En otros tiempos, otras serían las consideraciones y, en modo evidente, otra sería la cuestión planteada.

Catalonia, pe drumul spre independentaFoto: Agerpres/AP

Cuando ahora más de 500 años Aragón y Castilla decidieron unirse para formar el Reino de España, su alianza representó la culminación de un proceso de concentración de poderes, nacido algunos siglos antes como respuesta a la debilidad de los poderes intermedios. Mediante alianzas matrimoniales, los reyes aseguraban su continuidad, evitaban disputas y procuraban la prosperidad a sus súbditos. La unión hace la fuerza, dicen los belgas en su evidente necesidad de encontrar puntos en común. El progreso se entendía entonces como la necesidad de su unión.

Mucho ha llovido desde entonces y mucho han cambiado también los valores y necesidades de nuestra sociedad. El independentismo catalán podría nacer como el polvo sobre las viejas glorias, dando a algunos el derecho a pensar que de otra forma más posibilidades tienen de un futuro mejor. Pero no hay mayor error, y confusión más deseada, que entender el problema en clave de progreso.

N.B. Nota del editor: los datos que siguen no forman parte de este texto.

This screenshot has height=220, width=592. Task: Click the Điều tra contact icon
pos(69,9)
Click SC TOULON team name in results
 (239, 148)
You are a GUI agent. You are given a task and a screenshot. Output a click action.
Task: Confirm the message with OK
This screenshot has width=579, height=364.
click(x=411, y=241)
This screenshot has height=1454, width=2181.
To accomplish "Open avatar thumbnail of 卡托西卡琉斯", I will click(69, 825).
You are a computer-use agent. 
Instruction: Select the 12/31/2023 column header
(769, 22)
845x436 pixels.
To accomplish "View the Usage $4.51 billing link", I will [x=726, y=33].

La cuestión de fondo es la lucha entre dos poderes: Madrid, capital; Barcelona, economía. Al primero cree pertenecerle la identidad del Estado, al segundo los negocios.

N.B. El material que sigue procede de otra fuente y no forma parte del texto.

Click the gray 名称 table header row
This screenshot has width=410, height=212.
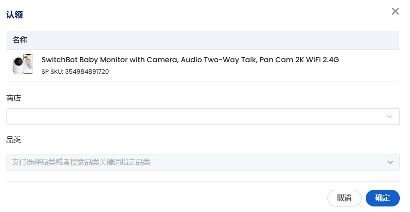coord(203,40)
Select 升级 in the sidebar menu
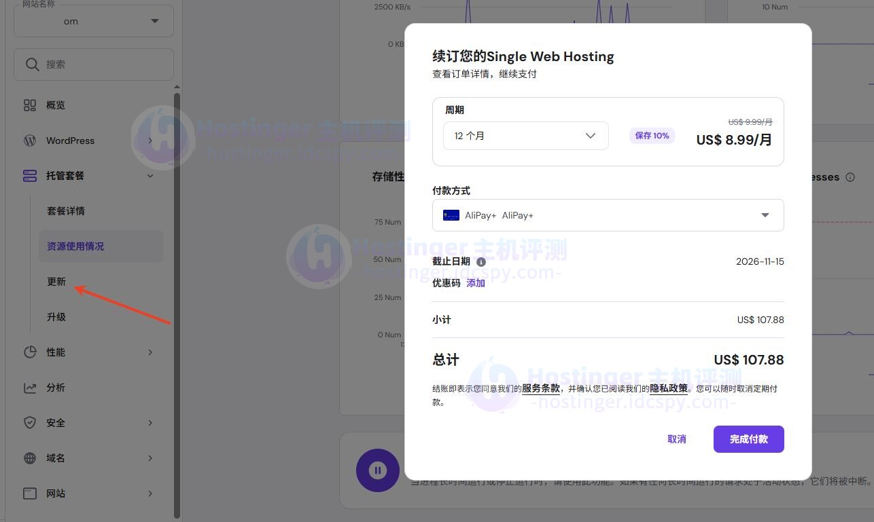Viewport: 874px width, 522px height. tap(56, 317)
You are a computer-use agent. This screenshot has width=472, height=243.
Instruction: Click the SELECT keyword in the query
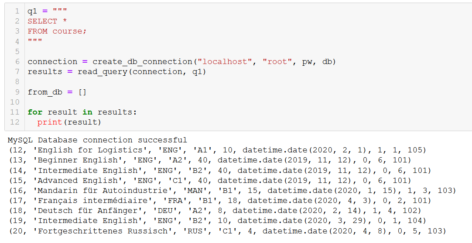[42, 21]
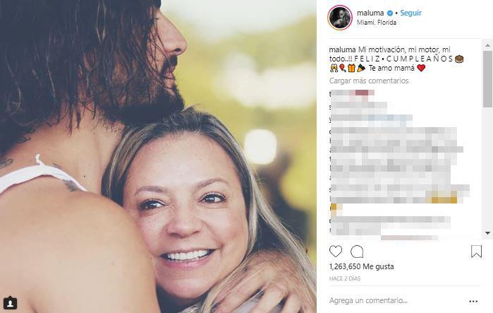Click maluma username in the post header
Viewport: 493px width, 313px height.
coord(370,13)
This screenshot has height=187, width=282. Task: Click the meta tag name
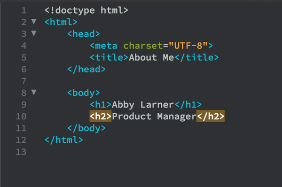tap(106, 46)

Nuestra sociedad actual, vencedora de pasadas tiranías, sueña con la consolidación de un orden europeo garante de la prosperidad de sus Estados. En este contexto, el independentismo catalán aspira a integrarse como miembro en plano de igualdad con España. Sin embargo, destruir los viejos lazos para crear otros nuevos, sólo sería válido si los viejos ya no nos fuesen útiles en ningún modo. Pero la demagogia del independentismo catalán plantea romper con España, para poder entenderse con ella en el contexto del más conveniente orden europeo.

No digo que las relaciones no sean susceptibles de reinterpretaciones; todo orden puede ser mejorado. Pero una cosa sí que es segura, nunca querría beber de una copa rota.